Due to a heart condition, my doc did not want to do Reclast and he does not use Prolia. So even though I had substantial bone loss/osteoporosis before an AI, I did 5 years without any meds and without any fractures. Osteoporosis is serious but should not be in the way of treating cancer, in my opinion.
Along with Oncotype, pathology can help guide decisions. But I know of stage 0 patients who had recurrence. Odds are low of course and grade 1 is better than grade 3. A high estrogen score would indicate that AI's might be very helpful.
I miss Femara, my security blanket. Now that I am on Tymlos (5 years after STOPPING Femara) I am going to ask if I can do two more years. They are saying 7 years is as good as 10 and both are better than 5.
Bone loss can be addressed. I would rather address that than cancer metastasis, but everyone is different. I just hate to see so many women decline meds without even trying them.

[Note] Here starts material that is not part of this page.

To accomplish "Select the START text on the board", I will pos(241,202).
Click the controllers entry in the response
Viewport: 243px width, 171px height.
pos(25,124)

That's exactly why I was prescribed tamoxifen. Osteoporosis
People are free to assess their own risk profiles at will . Your experience is personal to you and is respected as such. I didn't bother mentioning a friend who was almost permanently disabled because an oncologist failed to mention the serious risks of Lupron injections for prostate cancer, both of which have a risk of greater than 32%; namely first time coronary event (!) and adult onset diabetes. We met with the oncologist later and his explanation was that he didn't want the patient to be wary of Lupron. Literally nothing gave that physician any legal or ethical right to "decide" which inconvenient information can be breezing not shared with a patient. We now triple-check known data ourselves. And fired the oncologist.

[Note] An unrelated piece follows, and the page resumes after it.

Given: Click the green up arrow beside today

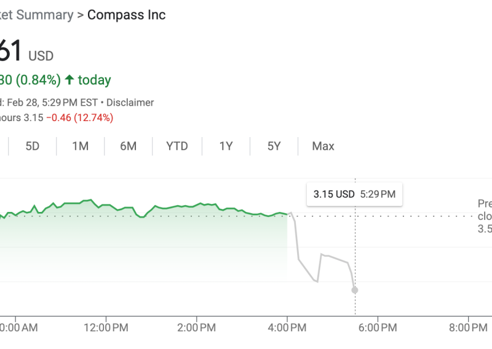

There is no comparing one genetic testing firm's risk result with another's. They may yield differing risk profiles depending upon genes selected as most significant, testing protocols and different statistical protocols. So while they may differ, there's no definitive statement that can be made about exactly why.
As to the OncotypeDX, Oncotype's website lists a few examples, one being, if I recall correctly, a patient who had in fact had a Stage 0, non-invasive, ER+, PR+, HER2- DCIS with a sentinel node negative biopsy. BUT, an OncotypeDX recurrence risk of 50+%. Which might be where the payoff of genetic testing for additional data. When I spoke with a scientist at Oncotype, he mentioned other cases like that where a clinical evaluation might suggest low risk and the patient not monitored more stringently because not thought to have a high risk of recurrence.
The website, or a link thereto, cited a case of a woman whose clinical estimate of risk would likely be high but the OncotypeDX, gave a recurrence risk of 8% and the cancer had been Stage 4 invasive. None of this stuff is foolproof, but the additional data can be extremely valuable for both physician and patient.
As to osteoporosis, well, there are drugs for it but, from reading osteoporosis threads here, and posts in this section, none of them are without other risks, sometimes very serious. They more address, than treat, the condition in my personal opinion. I'll change my mind if there's a drug that keeps bones healthy, resilient (not brittle) and renewing on a regular basis. And doesn't itself causes weird fractures, micro-, compression, or longitudinal. So I hope that I can forestall osteoporosis, well, forever. And hope that genetics can isolate the keys genes responsible as my endocrinologist and PCP both think it's primarily a genetics issue.